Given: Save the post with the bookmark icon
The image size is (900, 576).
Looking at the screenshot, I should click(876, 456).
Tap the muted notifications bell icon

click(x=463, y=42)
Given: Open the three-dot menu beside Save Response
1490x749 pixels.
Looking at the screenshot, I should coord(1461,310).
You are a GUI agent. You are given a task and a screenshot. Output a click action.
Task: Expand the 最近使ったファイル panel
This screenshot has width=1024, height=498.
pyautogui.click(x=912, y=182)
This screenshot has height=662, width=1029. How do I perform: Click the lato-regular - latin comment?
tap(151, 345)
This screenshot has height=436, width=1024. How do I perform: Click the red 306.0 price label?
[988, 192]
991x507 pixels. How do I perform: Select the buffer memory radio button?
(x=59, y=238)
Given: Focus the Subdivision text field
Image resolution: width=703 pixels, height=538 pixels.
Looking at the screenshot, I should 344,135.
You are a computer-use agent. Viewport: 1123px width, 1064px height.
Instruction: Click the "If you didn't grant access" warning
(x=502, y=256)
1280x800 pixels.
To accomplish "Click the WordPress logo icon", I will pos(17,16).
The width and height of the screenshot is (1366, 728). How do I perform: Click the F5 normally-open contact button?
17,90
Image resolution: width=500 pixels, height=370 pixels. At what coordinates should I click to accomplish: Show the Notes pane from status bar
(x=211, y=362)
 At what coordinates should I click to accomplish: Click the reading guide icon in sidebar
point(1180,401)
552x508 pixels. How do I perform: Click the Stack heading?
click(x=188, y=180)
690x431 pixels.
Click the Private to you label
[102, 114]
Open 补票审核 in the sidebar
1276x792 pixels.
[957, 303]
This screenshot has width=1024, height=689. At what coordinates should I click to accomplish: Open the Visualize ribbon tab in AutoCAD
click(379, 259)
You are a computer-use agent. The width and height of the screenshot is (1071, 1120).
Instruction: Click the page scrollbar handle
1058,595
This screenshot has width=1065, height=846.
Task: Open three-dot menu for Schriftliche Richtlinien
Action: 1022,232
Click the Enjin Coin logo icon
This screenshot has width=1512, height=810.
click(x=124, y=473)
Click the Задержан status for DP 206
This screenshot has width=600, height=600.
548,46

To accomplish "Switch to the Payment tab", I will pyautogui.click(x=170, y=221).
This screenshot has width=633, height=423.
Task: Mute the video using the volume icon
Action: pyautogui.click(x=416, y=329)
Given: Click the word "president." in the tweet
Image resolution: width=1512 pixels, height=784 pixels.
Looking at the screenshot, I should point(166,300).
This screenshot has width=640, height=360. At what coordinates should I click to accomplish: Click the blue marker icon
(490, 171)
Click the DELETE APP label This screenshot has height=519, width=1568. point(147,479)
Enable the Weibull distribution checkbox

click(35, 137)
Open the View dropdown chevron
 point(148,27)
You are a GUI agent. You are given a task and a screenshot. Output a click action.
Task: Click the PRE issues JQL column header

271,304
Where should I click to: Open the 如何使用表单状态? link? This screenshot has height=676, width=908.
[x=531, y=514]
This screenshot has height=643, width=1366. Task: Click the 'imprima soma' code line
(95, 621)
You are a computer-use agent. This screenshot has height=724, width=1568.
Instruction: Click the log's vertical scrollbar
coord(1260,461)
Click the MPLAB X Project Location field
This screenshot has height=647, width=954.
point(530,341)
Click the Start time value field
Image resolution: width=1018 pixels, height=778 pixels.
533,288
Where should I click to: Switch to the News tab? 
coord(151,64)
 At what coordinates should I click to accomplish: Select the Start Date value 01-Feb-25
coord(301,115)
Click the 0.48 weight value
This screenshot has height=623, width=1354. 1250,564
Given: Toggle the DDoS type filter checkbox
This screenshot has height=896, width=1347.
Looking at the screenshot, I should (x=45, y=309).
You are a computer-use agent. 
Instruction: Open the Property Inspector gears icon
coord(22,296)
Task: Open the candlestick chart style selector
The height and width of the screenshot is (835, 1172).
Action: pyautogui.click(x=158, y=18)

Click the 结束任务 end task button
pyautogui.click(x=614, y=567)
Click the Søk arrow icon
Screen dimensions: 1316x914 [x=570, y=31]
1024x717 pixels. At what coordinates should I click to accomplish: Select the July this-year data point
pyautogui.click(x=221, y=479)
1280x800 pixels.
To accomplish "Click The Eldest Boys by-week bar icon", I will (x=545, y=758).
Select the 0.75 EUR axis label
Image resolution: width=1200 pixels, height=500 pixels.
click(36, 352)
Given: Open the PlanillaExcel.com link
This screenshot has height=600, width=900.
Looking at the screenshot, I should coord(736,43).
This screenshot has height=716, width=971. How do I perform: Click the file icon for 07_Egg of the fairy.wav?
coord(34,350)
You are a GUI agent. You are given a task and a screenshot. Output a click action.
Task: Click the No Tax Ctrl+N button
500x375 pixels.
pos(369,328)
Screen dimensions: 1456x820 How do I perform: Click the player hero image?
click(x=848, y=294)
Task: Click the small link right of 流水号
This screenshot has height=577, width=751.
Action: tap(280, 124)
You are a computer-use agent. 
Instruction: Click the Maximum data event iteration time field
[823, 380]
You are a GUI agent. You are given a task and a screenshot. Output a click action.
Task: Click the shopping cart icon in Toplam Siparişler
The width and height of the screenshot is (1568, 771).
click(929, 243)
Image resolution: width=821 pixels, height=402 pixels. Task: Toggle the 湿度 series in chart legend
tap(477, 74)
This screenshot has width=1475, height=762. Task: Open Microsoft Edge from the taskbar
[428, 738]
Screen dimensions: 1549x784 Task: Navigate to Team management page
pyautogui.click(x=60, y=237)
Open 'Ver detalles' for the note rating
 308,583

····················

### YOUR OBJECTIVE:
Emit the full listing verbatim.

### REPLY TO THE EXERCISE:
Given: Save the post with the bookmark icon
The image size is (900, 576).
Looking at the screenshot, I should click(876, 456).
Tap the muted notifications bell icon

click(x=463, y=42)
Given: Open the three-dot menu beside Save Response
1490x749 pixels.
Looking at the screenshot, I should coord(1461,310).
You are a GUI agent. You are given a task and a screenshot. Output a click action.
Task: Expand the 最近使ったファイル panel
This screenshot has width=1024, height=498.
pyautogui.click(x=912, y=182)
This screenshot has height=662, width=1029. How do I perform: Click the lato-regular - latin comment?
tap(151, 345)
This screenshot has height=436, width=1024. How do I perform: Click the red 306.0 price label?
[988, 192]
991x507 pixels. How do I perform: Select the buffer memory radio button?
(x=59, y=238)
Given: Focus the Subdivision text field
Image resolution: width=703 pixels, height=538 pixels.
Looking at the screenshot, I should 344,135.
You are a computer-use agent. Viewport: 1123px width, 1064px height.
Instruction: Click the "If you didn't grant access" warning
(x=502, y=256)
1280x800 pixels.
To accomplish "Click the WordPress logo icon", I will pos(17,16).
The width and height of the screenshot is (1366, 728). How do I perform: Click the F5 normally-open contact button?
17,90
Image resolution: width=500 pixels, height=370 pixels. At what coordinates should I click to accomplish: Show the Notes pane from status bar
(x=211, y=362)
 At what coordinates should I click to accomplish: Click the reading guide icon in sidebar
point(1180,401)
552x508 pixels. How do I perform: Click the Stack heading?
click(x=188, y=180)
690x431 pixels.
Click the Private to you label
[102, 114]
Open 补票审核 in the sidebar
1276x792 pixels.
[957, 303]
This screenshot has width=1024, height=689. At what coordinates should I click to accomplish: Open the Visualize ribbon tab in AutoCAD
click(379, 259)
You are a computer-use agent. The width and height of the screenshot is (1071, 1120).
Instruction: Click the page scrollbar handle
1058,595
This screenshot has width=1065, height=846.
Task: Open three-dot menu for Schriftliche Richtlinien
Action: 1022,232
Click the Enjin Coin logo icon
This screenshot has width=1512, height=810.
click(x=124, y=473)
Click the Задержан status for DP 206
This screenshot has width=600, height=600.
548,46

To accomplish "Switch to the Payment tab", I will pyautogui.click(x=170, y=221).
This screenshot has width=633, height=423.
Task: Mute the video using the volume icon
Action: pyautogui.click(x=416, y=329)
Given: Click the word "president." in the tweet
Image resolution: width=1512 pixels, height=784 pixels.
Looking at the screenshot, I should point(166,300).
This screenshot has width=640, height=360. At what coordinates should I click to accomplish: Click the blue marker icon
(490, 171)
Click the DELETE APP label This screenshot has height=519, width=1568. point(147,479)
Enable the Weibull distribution checkbox

click(35, 137)
Open the View dropdown chevron
 point(148,27)
You are a GUI agent. You are given a task and a screenshot. Output a click action.
Task: Click the PRE issues JQL column header

271,304
Where should I click to: Open the 如何使用表单状态? link? This screenshot has height=676, width=908.
[x=531, y=514]
This screenshot has height=643, width=1366. Task: Click the 'imprima soma' code line
(95, 621)
You are a computer-use agent. This screenshot has height=724, width=1568.
Instruction: Click the log's vertical scrollbar
coord(1260,461)
Click the MPLAB X Project Location field
This screenshot has height=647, width=954.
point(530,341)
Click the Start time value field
Image resolution: width=1018 pixels, height=778 pixels.
533,288
Where should I click to: Switch to the News tab? 
coord(151,64)
 At what coordinates should I click to accomplish: Select the Start Date value 01-Feb-25
coord(301,115)
Click the 0.48 weight value
This screenshot has height=623, width=1354. 1250,564
Given: Toggle the DDoS type filter checkbox
This screenshot has height=896, width=1347.
Looking at the screenshot, I should (x=45, y=309).
You are a computer-use agent. 
Instruction: Open the Property Inspector gears icon
coord(22,296)
Task: Open the candlestick chart style selector
The height and width of the screenshot is (835, 1172).
Action: pyautogui.click(x=158, y=18)

Click the 结束任务 end task button
pyautogui.click(x=614, y=567)
Click the Søk arrow icon
Screen dimensions: 1316x914 [x=570, y=31]
1024x717 pixels. At what coordinates should I click to accomplish: Select the July this-year data point
pyautogui.click(x=221, y=479)
1280x800 pixels.
To accomplish "Click The Eldest Boys by-week bar icon", I will (x=545, y=758).
Select the 0.75 EUR axis label
Image resolution: width=1200 pixels, height=500 pixels.
click(36, 352)
Given: Open the PlanillaExcel.com link
This screenshot has height=600, width=900.
Looking at the screenshot, I should coord(736,43).
This screenshot has height=716, width=971. How do I perform: Click the file icon for 07_Egg of the fairy.wav?
coord(34,350)
You are a GUI agent. You are given a task and a screenshot. Output a click action.
Task: Click the No Tax Ctrl+N button
500x375 pixels.
pos(369,328)
Screen dimensions: 1456x820 How do I perform: Click the player hero image?
click(x=848, y=294)
Task: Click the small link right of 流水号
This screenshot has height=577, width=751.
Action: tap(280, 124)
You are a computer-use agent. 
Instruction: Click the Maximum data event iteration time field
[823, 380]
You are a GUI agent. You are given a task and a screenshot. Output a click action.
Task: Click the shopping cart icon in Toplam Siparişler
The width and height of the screenshot is (1568, 771).
click(929, 243)
Image resolution: width=821 pixels, height=402 pixels. Task: Toggle the 湿度 series in chart legend
tap(477, 74)
This screenshot has width=1475, height=762. Task: Open Microsoft Edge from the taskbar
[428, 738]
Screen dimensions: 1549x784 Task: Navigate to Team management page
pyautogui.click(x=60, y=237)
Open 'Ver detalles' for the note rating
 308,583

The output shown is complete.